L'ex-procureure générale du Venezuela Luisa Ortega a affirmé ce mercredi lors d'une réunion du Mercosur (le marché commun sud-américain, communauté économique qui regroupe plusieurs pays de l'Amérique du Sud: l'Argentine, le Brésil, le Paraguay, l'Uruguay et le Venezuela) à Brasilia détenir "beaucoup de preuves" de la corruption du président vénézuélien Nicolas Maduro. C'est la raison pour laquelle elle dit craindre également pour sa vie.

Luisa Ortega à la réunion du Mercosur. ©REUTERS

Arrivée tard mardi en provenance de Colombie, première étape de sa fuite du Venezuela, Ortega, dont Maduro réclame l'arrestation à Interpol, a également dénoncé "la mort du droit" dans son pays. L'opposante a profité de la tribune offerte par la réunion pour dénoncer le pouvoir chaviste. "Ce qui se passe au Venezuela, c'est la mort du droit. La stabilité de la région est en danger", a-t-elle affirmé. "Le Venezuela traverse une grave crise qui empêche (la population) d'avoir accès à l'alimentation, à la santé et aux médicaments de base".

Élu en 2013, le président Maduro est confronté depuis cinq mois à une vague de manifestations pour exiger son départ, qui ont fait 125 morts sur fond de naufrage économique. L'ex-procureure, relevée de ses fonctions par le pouvoir, a fui vendredi le Venezuela, où elle se considère victime d'une "persécution politique" et se dit menacée physiquement. "J'ai reçu des menaces sur ma vie et je (tiendrais) le gouvernement vénézuélien responsable si quelque chose devait arriver".

Luisa Ortega à la réunion du Mercosur. ©AFP

Comme elle l'avait annoncé, elle a attaqué l'intégrité des hauts responsables de son pays. "J'ai beaucoup de preuves, concrètement dans l'affaire Odebrecht, qui mettent en cause de nombreux hauts responsables vénézuéliens, à commencer par le président de la République", a-t-elle lancé.

→ Odebrecht, qu'est-ce que c'est?
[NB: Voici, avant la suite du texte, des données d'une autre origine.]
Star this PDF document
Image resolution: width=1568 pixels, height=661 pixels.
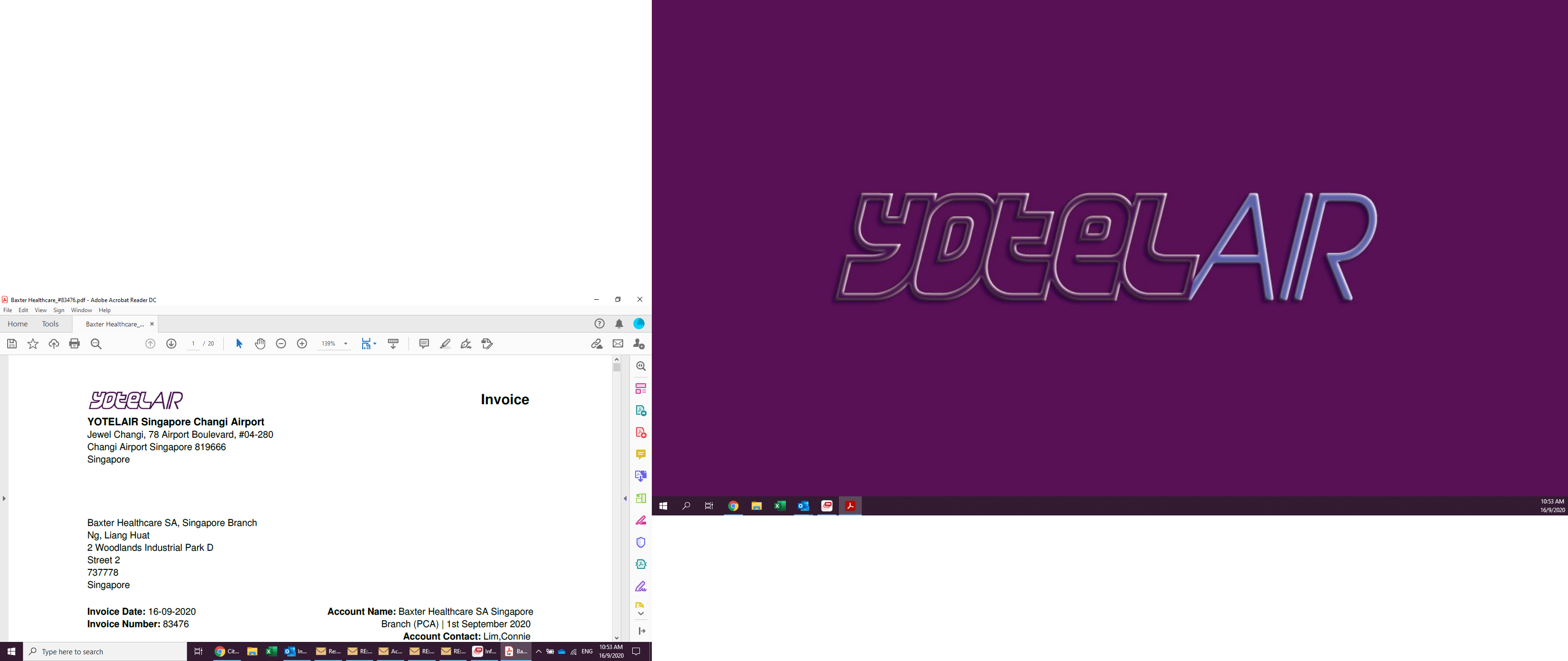33,344
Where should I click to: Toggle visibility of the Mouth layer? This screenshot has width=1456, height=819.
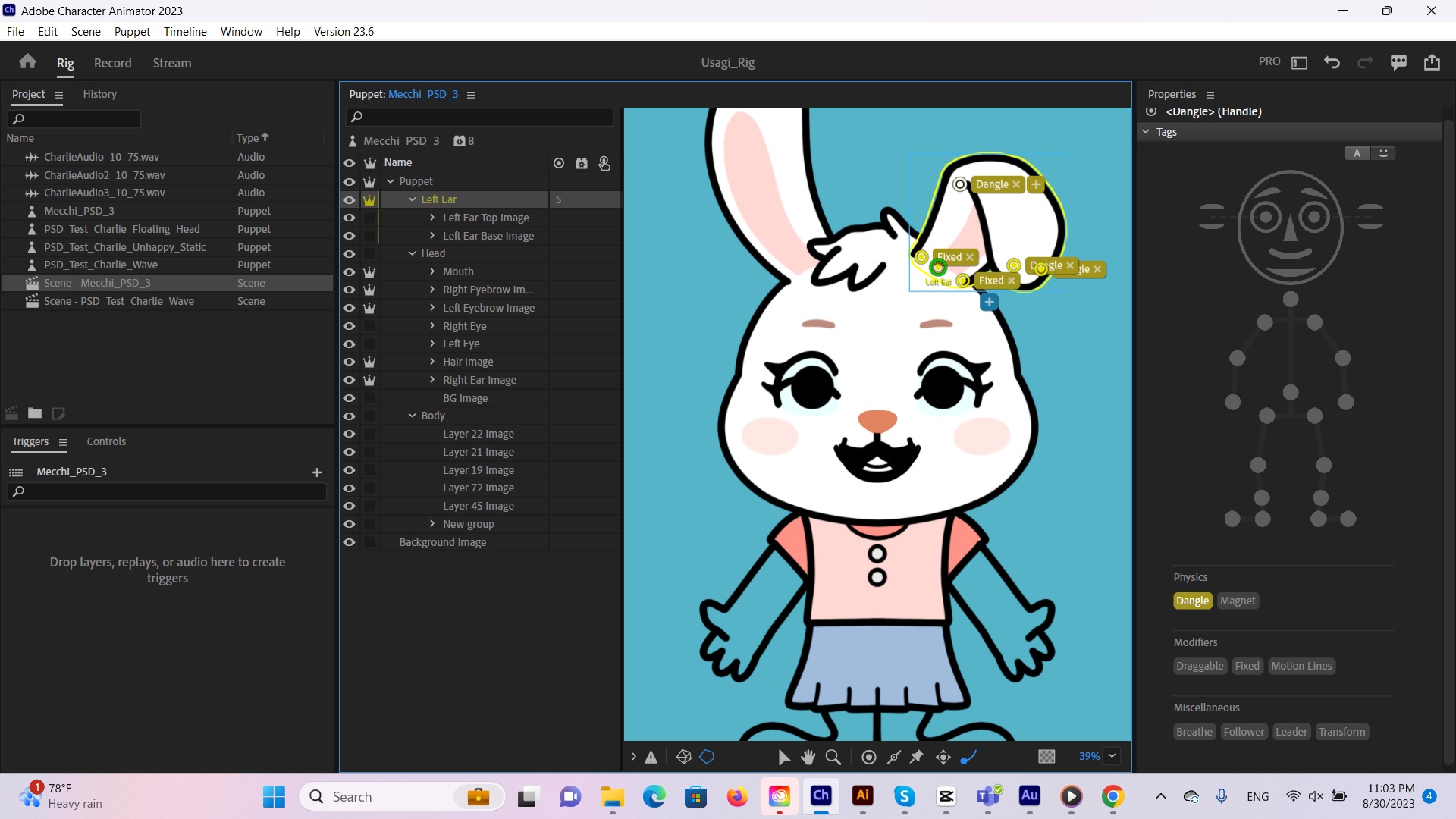coord(350,271)
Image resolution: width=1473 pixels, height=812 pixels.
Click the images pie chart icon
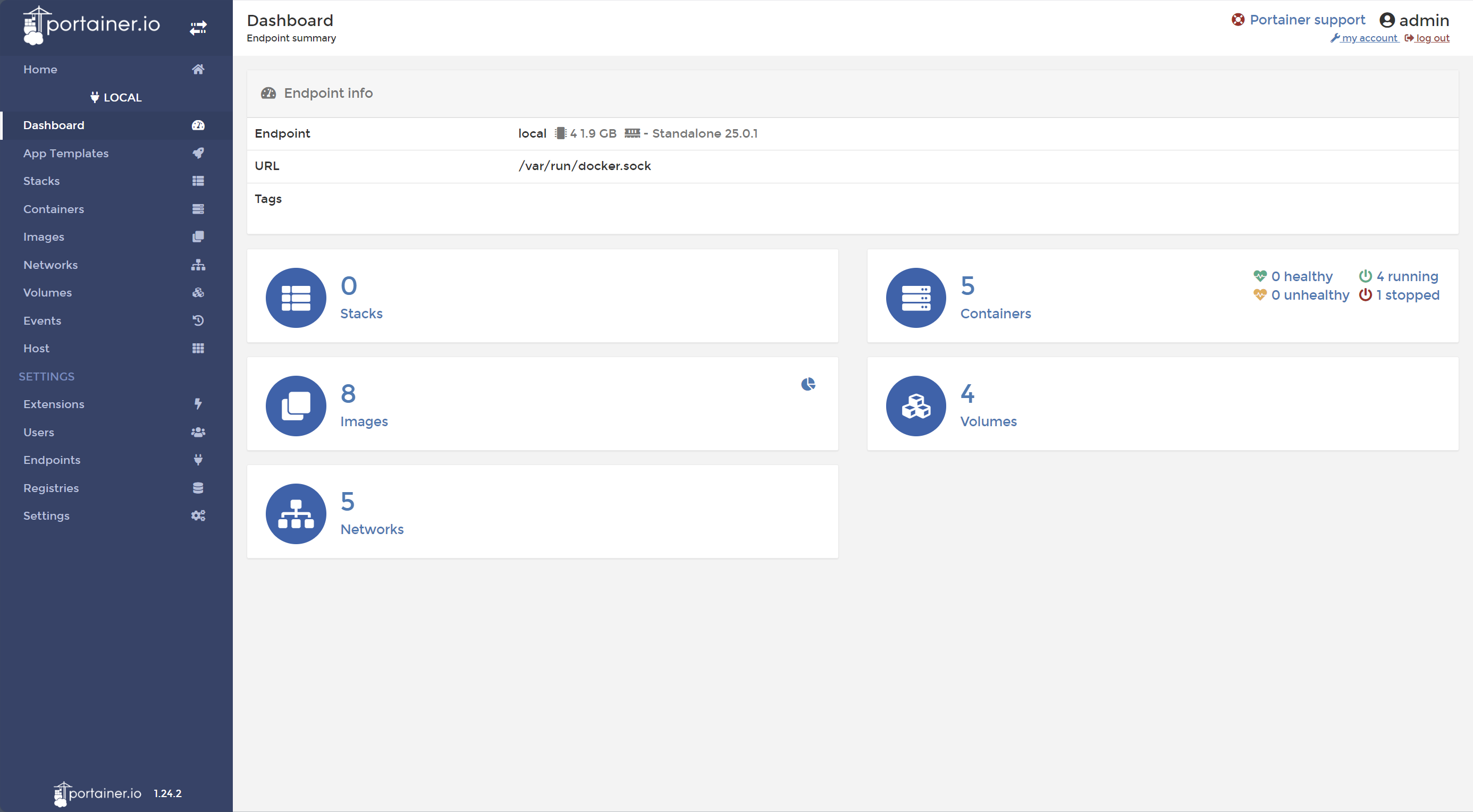point(807,384)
C'est l'un des plus grands groupes de construction d'Amérique latine, est au coeur d'un scandale de corruption qui a secoué tout le continent, avec la constitution d'un cartel ayant truqué des marchés de sous-traitance de la compagnie étatique Petrobras, distribuant des pots-de-vin à des hommes politiques.

"Beaucoup d'intérêts se liguent au Venezuela pour qu'il n'y ait pas d'enquête sur les faits de corruption, le narcotrafic, le terrorisme."
Luisa Ortega

"Dans le cas d'Odebrecht, nous avons découvert qu'ils avaient versé 100 millions de dollars à Diosdado Cabello (ex-président de l'Assemblée nationale) à une entreprise espagnole possédée par ses cousins", a-t-elle accusé. "Beaucoup d'intérêts se liguent au Venezuela pour qu'il n'y ait pas d'enquête sur les faits de corruption, le narcotrafic, le terrorisme", a déploré Ortega.
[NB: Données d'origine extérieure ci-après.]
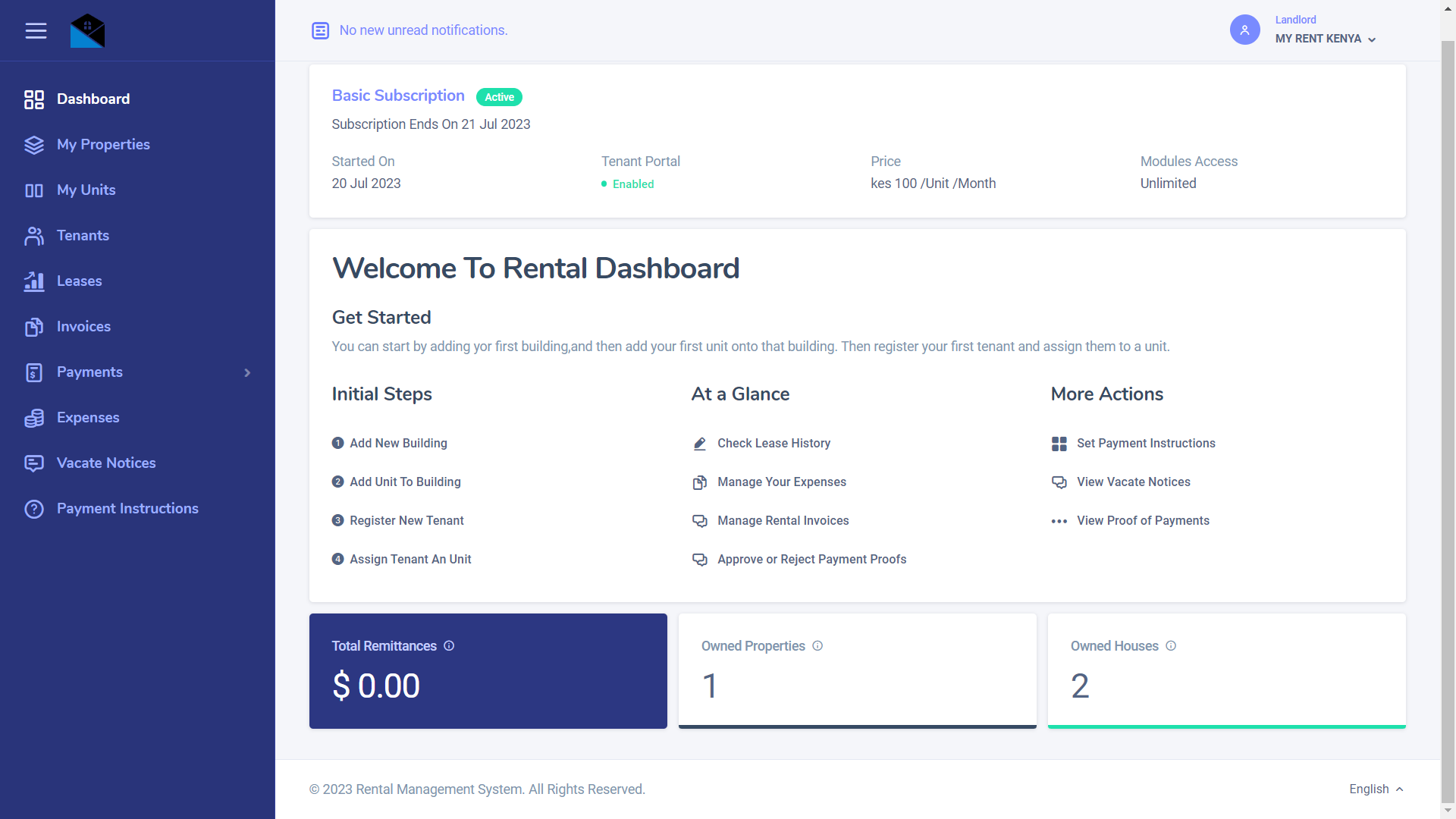
Task: Click the Owned Properties info icon
Action: coord(817,646)
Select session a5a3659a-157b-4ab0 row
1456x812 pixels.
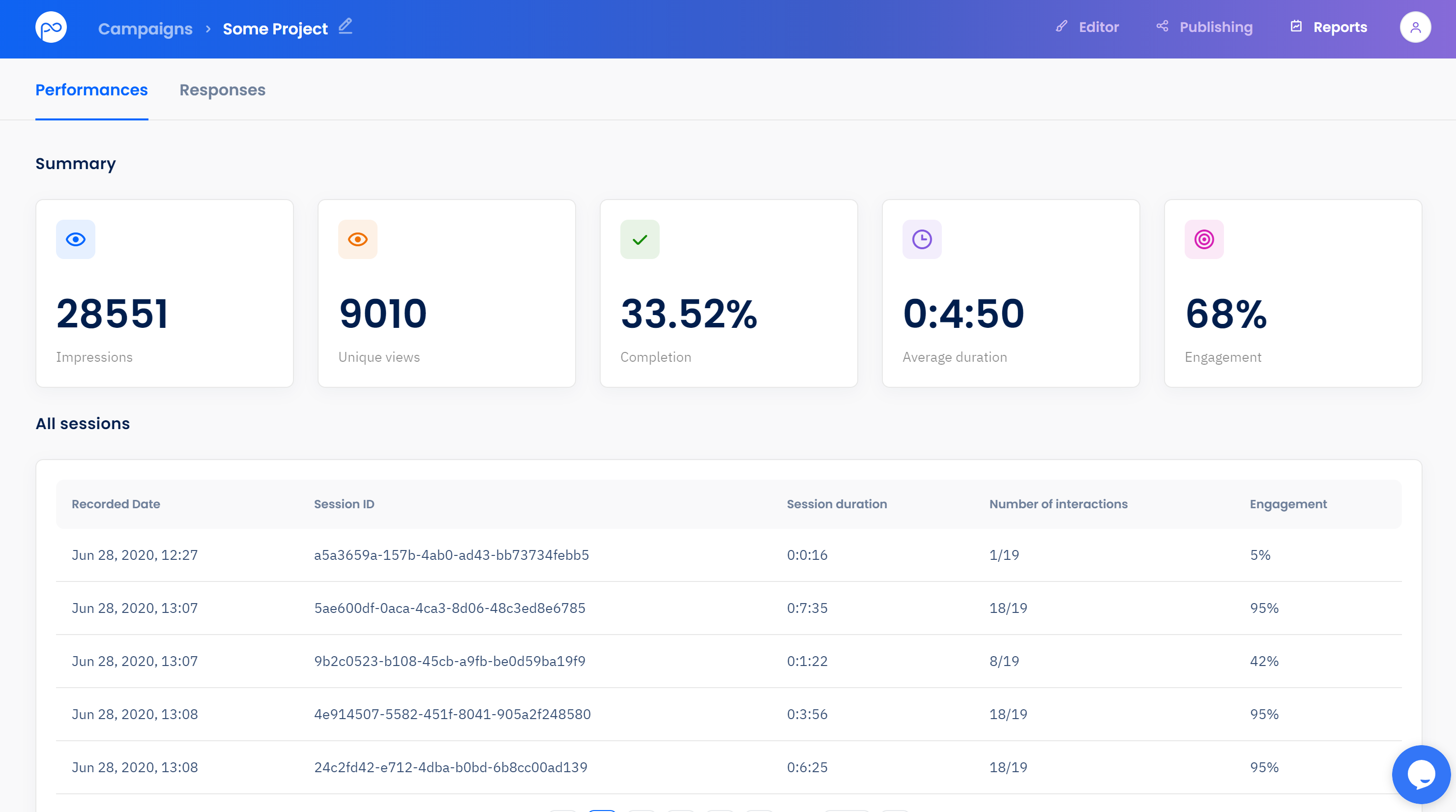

L'opposante a ajouté qu'elle livrerait les informations dont elle dispose "aux autorités de différents pays, Etats-Unis, Colombie, Espagne", "mais aussi Brésil", "pour qu'ils mènent leurs propres enquêtes".

Un soutien inconditionnel

Luisa Ortega à la réunion du Mercosur. ©EPA

Le procureur général du Brésil a indiqué avoir personnellement invité à la réunion de Brasilia Luisa Ortega, qui y a reçu le soutien inconditionnel de ses pairs. "Nous te reconnaissons comme la procureure générale du Venezuela. Tu peux compter sur le soutien de tous les parquets de la région", a déclaré le procureur paraguayen Javier Díaz Verón, évoquant une "gifle à la démocratie" au Venezuela.  
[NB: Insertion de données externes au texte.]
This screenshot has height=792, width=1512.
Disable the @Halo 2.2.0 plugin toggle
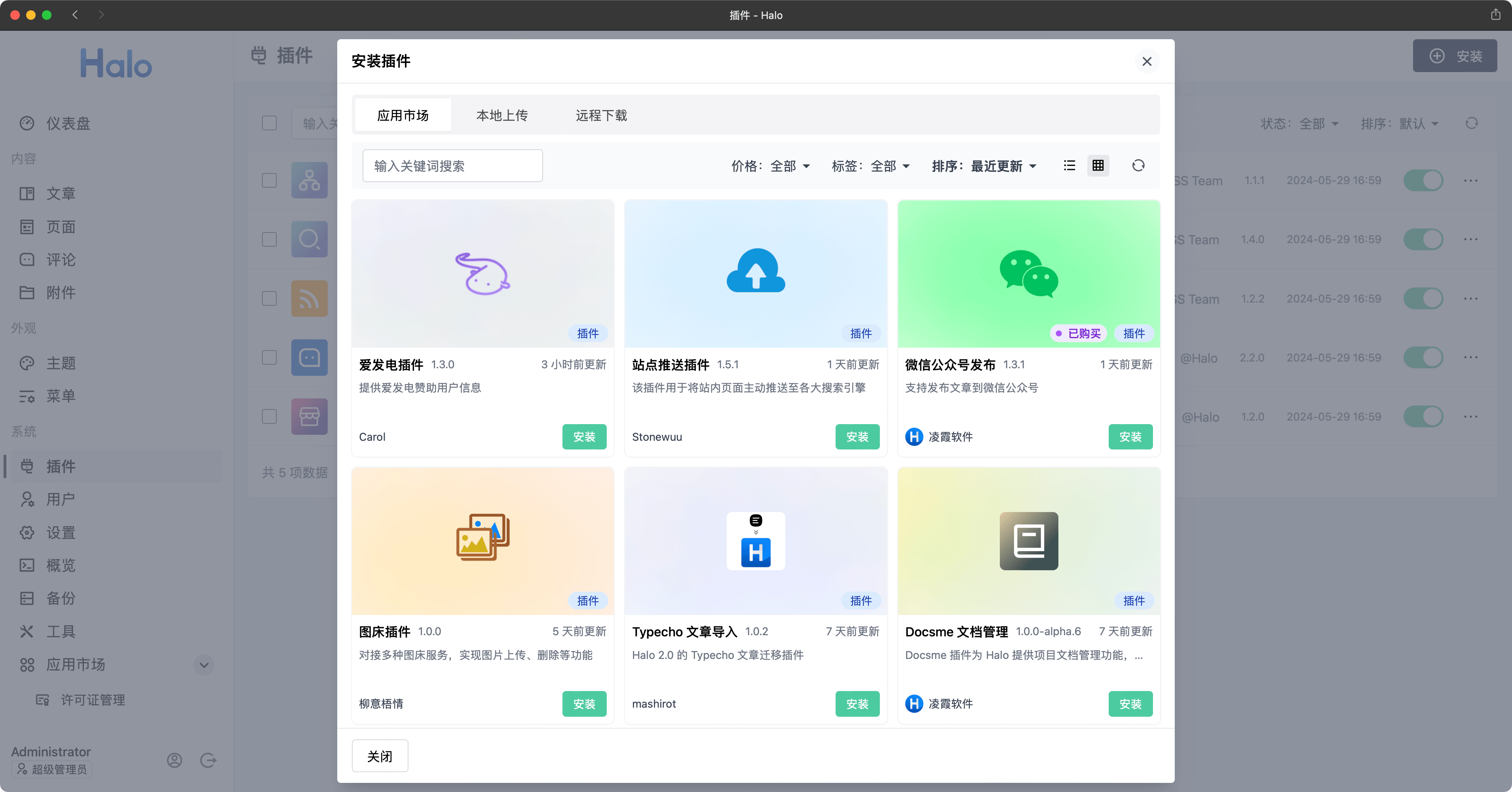pos(1423,358)
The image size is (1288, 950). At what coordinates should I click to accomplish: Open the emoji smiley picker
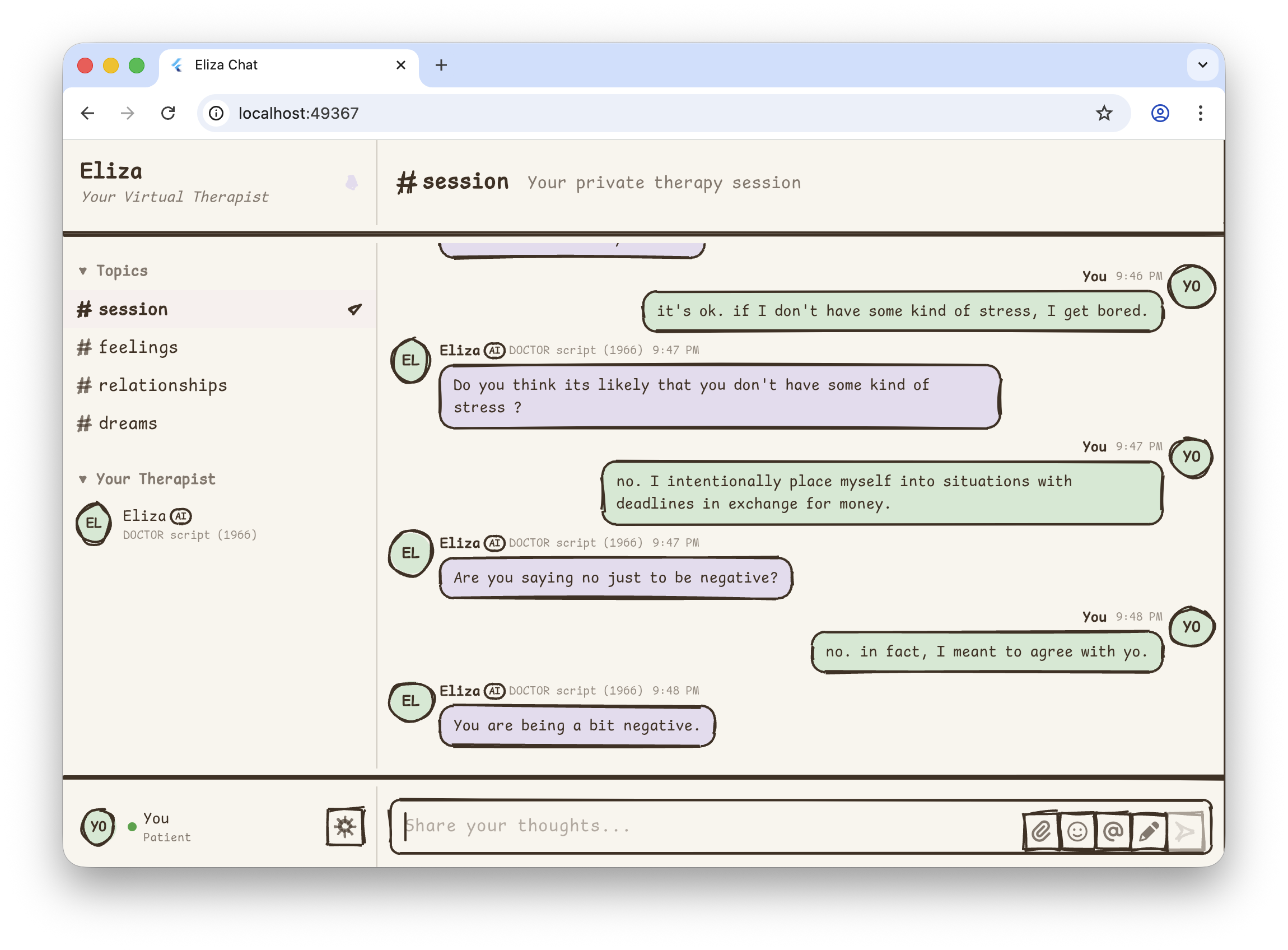tap(1077, 831)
Largement isolé sur la scène internationale, le président Maduro compte toutefois encore un allié de poids: la Russie. Comme la Colombie, le Brésil a condamné la gestion de la crise par Maduro, dont le pays a été suspendu du Mercosur. Onze pays d'Amérique latine et le Canada ont récemment condamné la "rupture démocratique" au Venezuela, se joignant ainsi aux critiques de Washington, de l'ONU et de l'Union européenne.